Well, again as noted before, whilst the aircraft is not in a low-speed regime, it’s not supersonic either. It is subsonic. There’s nothing to suggest that the pilot didn’t configure for the flypast by approaching at a high-power setting before reducing to low-power, or even idle, before passing overhead. The video sounds as if the jet is still generating some power but not necessarily a lot, therefore jet efflux could be quite minimal and no factor for the guy on the ground.

Lastly, the aircraft appears to be a lot lower than it actually is anyway; check out the span of the shadow on the ground. It’s higher than it looks.

4. So is it real?

Ok, I can’t say that. I don’t know what kind of video doctoring skills could have been used. But it could be true and I see no reason why anybody would have wanted to fake it… it’s not as if they’re famous as a result. The FAF are indeed low-flying specialists and have been known to do quite a lot of other crazy stuff like this; some of it on the internet, much of it not!

:wink:

Hello, welcome. I don’t think there’s any reason to doubt some of those low-flying passes. RAF fly around the hills here sometimes way below the few thousand feet that they are supposed to. Anyone who’s been up a not very high mountain in the Highlands has seen jets barrelling past far below.

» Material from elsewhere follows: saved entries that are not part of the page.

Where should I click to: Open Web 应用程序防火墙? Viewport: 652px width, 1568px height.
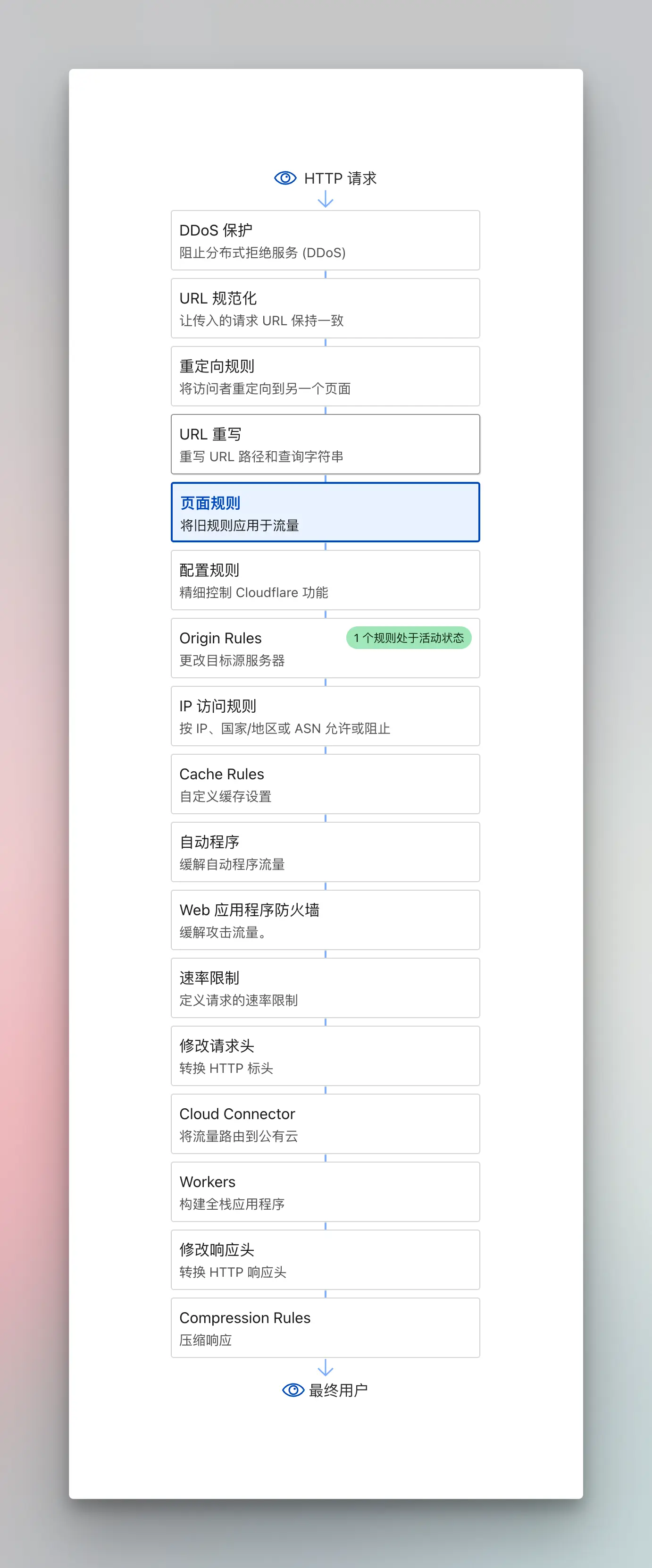[326, 920]
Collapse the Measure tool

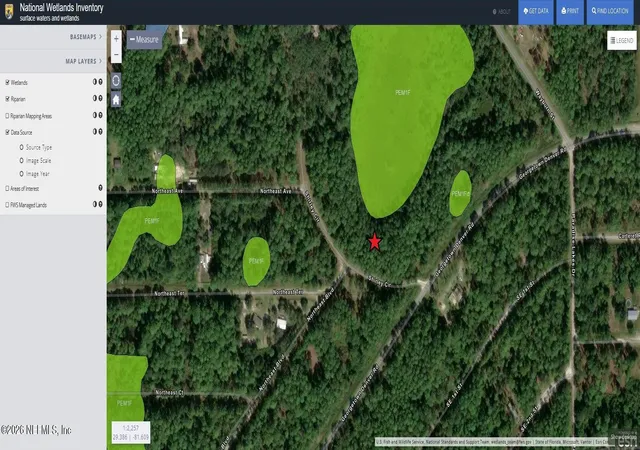pos(144,40)
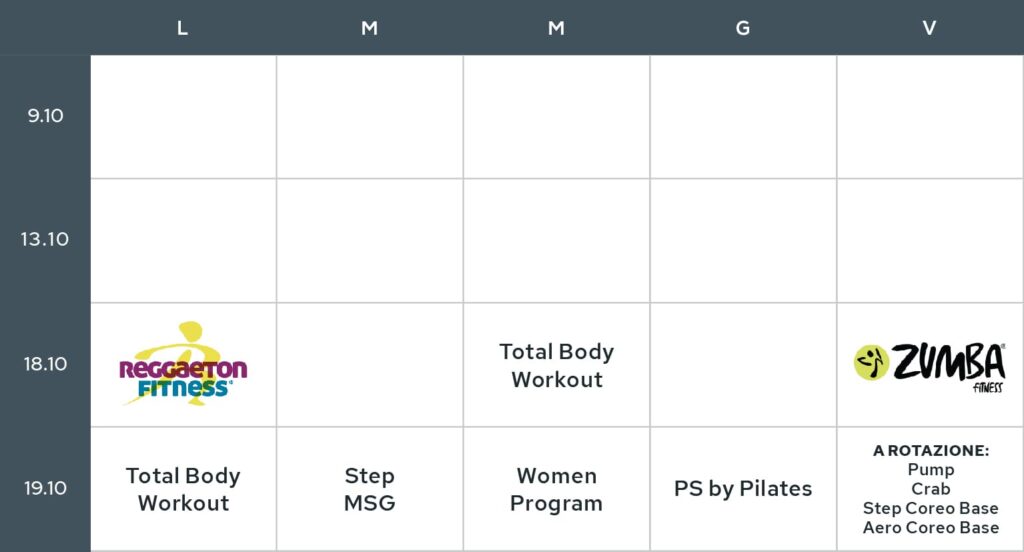Click the 19.10 time row label
Screen dimensions: 1024x552
(x=45, y=488)
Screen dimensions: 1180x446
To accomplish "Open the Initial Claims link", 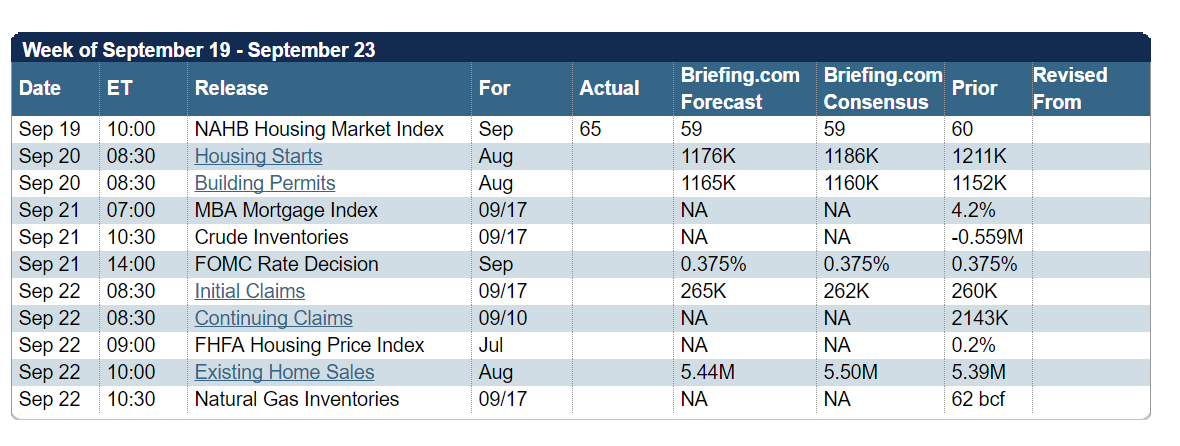I will (249, 291).
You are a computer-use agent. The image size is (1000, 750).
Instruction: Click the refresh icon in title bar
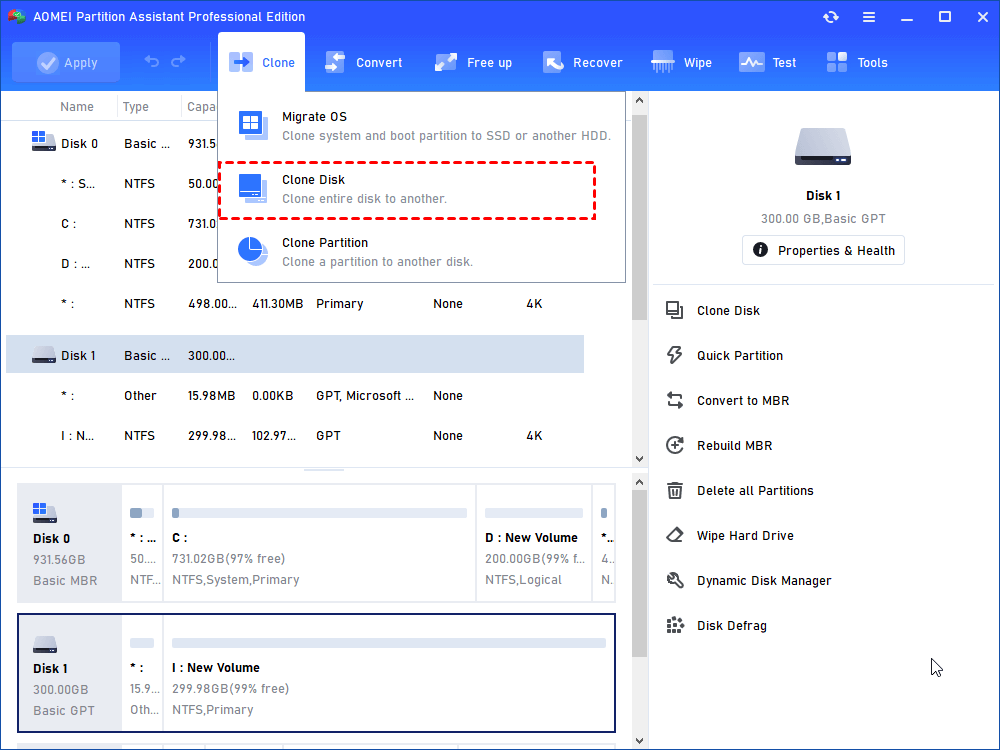[x=830, y=17]
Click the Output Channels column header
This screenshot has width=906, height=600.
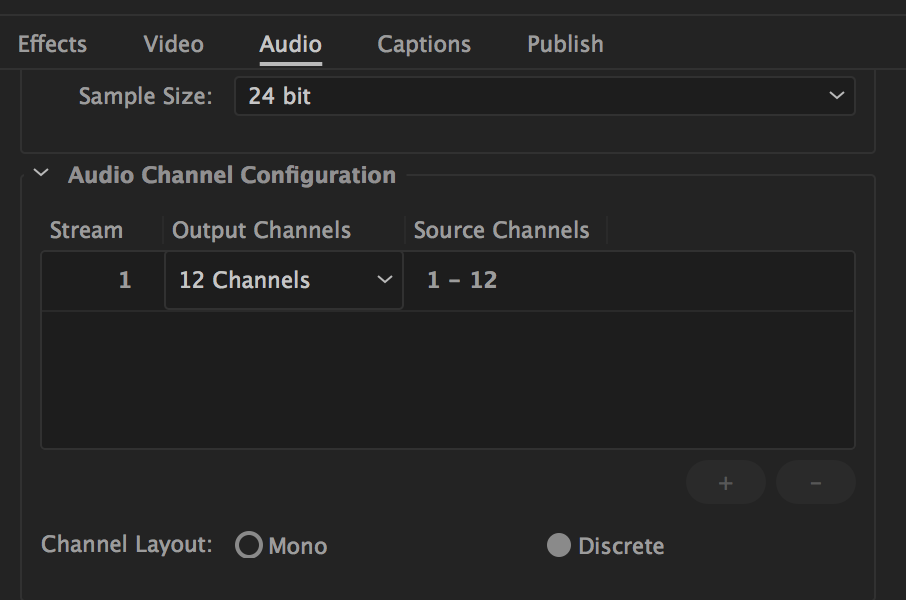[261, 230]
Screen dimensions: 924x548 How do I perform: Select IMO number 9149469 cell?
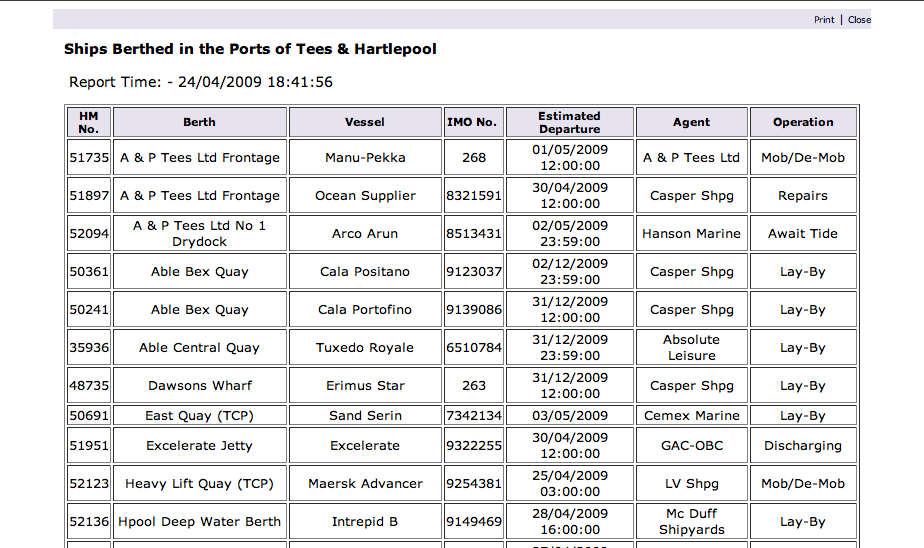(474, 522)
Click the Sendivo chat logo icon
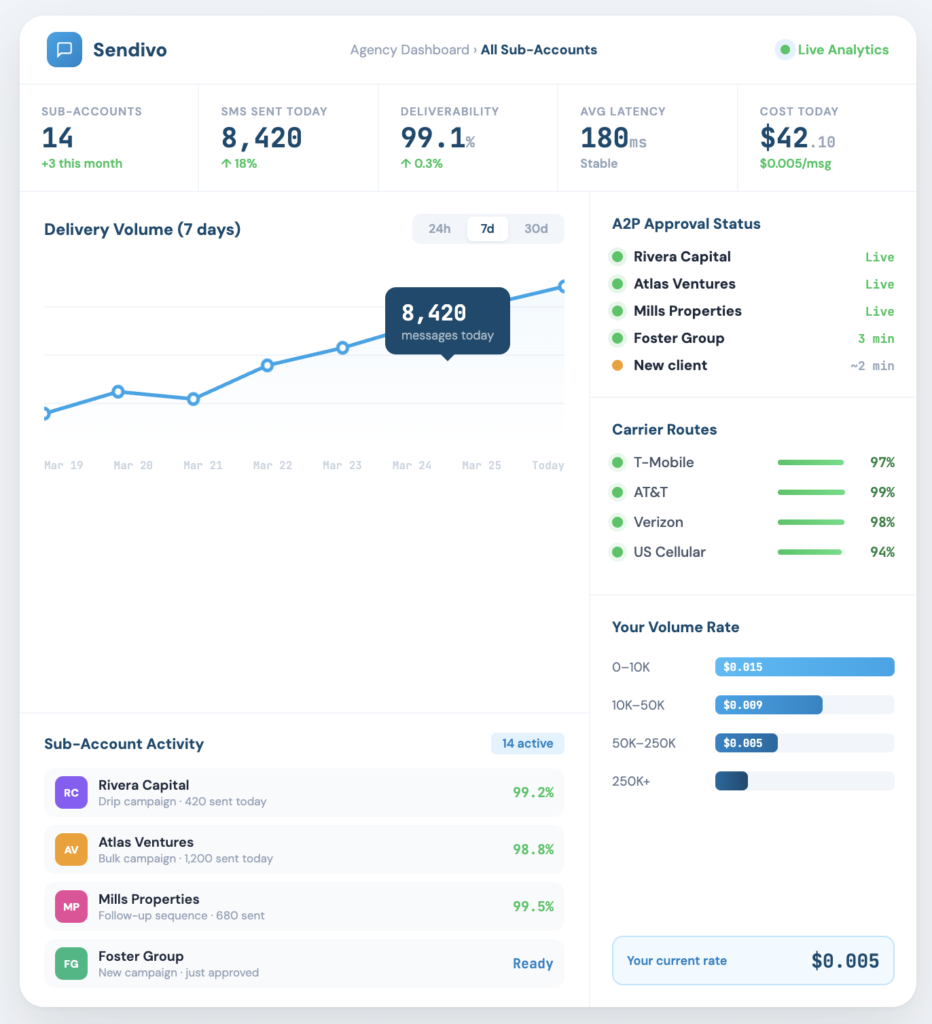 (x=64, y=49)
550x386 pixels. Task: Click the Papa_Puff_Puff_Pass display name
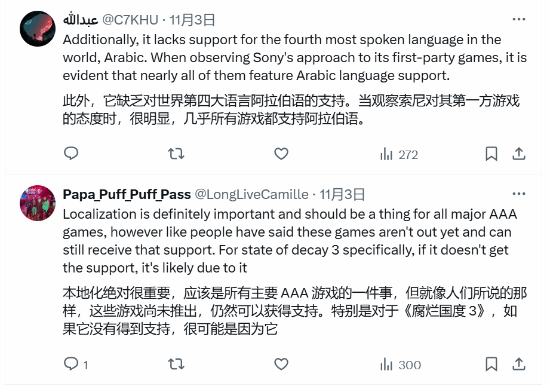point(127,194)
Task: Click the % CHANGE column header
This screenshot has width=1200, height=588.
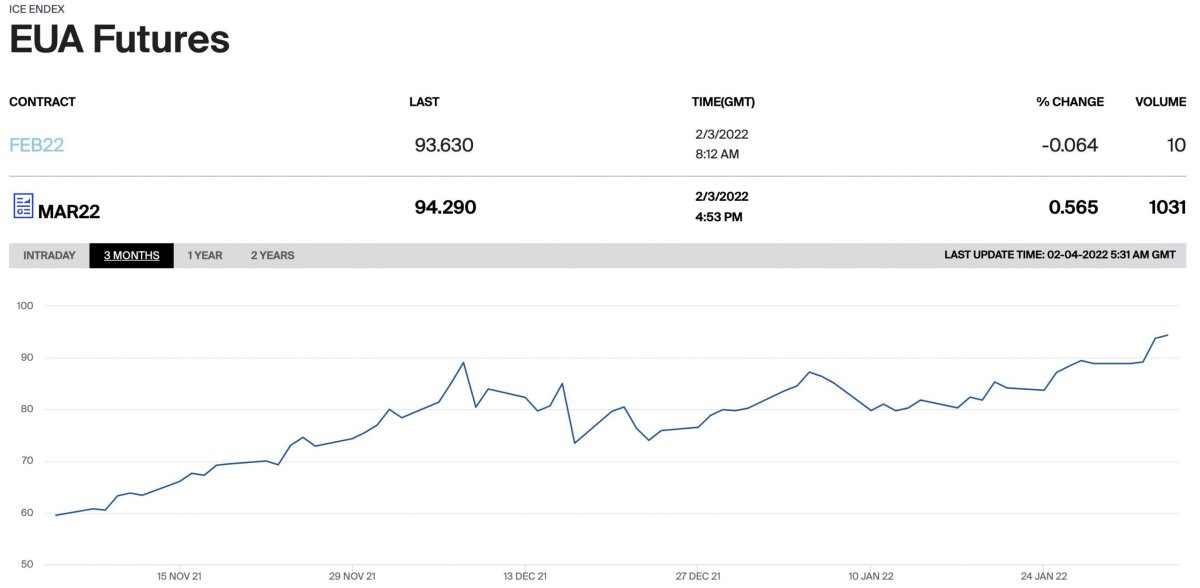Action: pos(1070,102)
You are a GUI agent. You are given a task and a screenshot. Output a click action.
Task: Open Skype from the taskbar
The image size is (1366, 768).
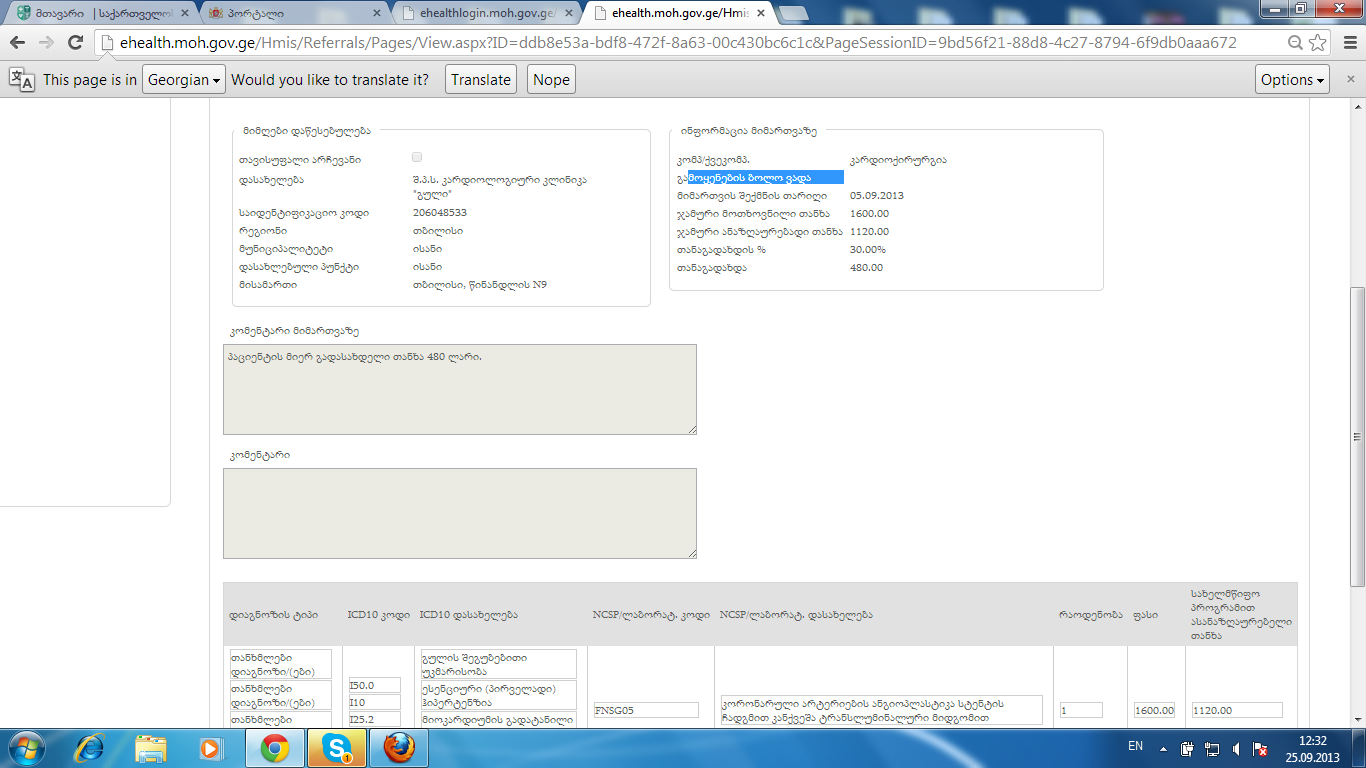click(336, 747)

I remember being on a boat on Loch Ness, around the time the first Gulf War was brewing up, and two Tornadoes went up the loch at really fucking zero feet, at insane speed, insanely low. Seriously 100ft or so and just subsonic. Around that time there were many reports of supersonic flights at tree level in more remote places.

Standard insertion altitude was well under 100’ AGL in GW1. Unfortunately the TFR was so sensitive it picked up every ripple, causing significant distress to the pilots. So they switched to ASL. This caused some camels to be cooked when they were sheltering on the wrong side of a dune.

Can you translate the tricky bits into English? Most of us aren’t ex-military chaps, so throw us a bone, eh?

Standard insertion was well under 100’ above Ground Level in Gulf War 1. Unfortunately the Terrain Following Radar was so sensitive it picked up every ripple, causing significant distress to the pilots. So they switched to Above Sea Level. This caused some camels to be cooked when they were sheltering on the wrong side of a dune.

I don’t doubt it can fly that low but looking at the shadow as it goes by compared to the height of the man it looks close enough that a shock wave of air would be evident with a dust cloud but the camera jostles so it’s hard to say.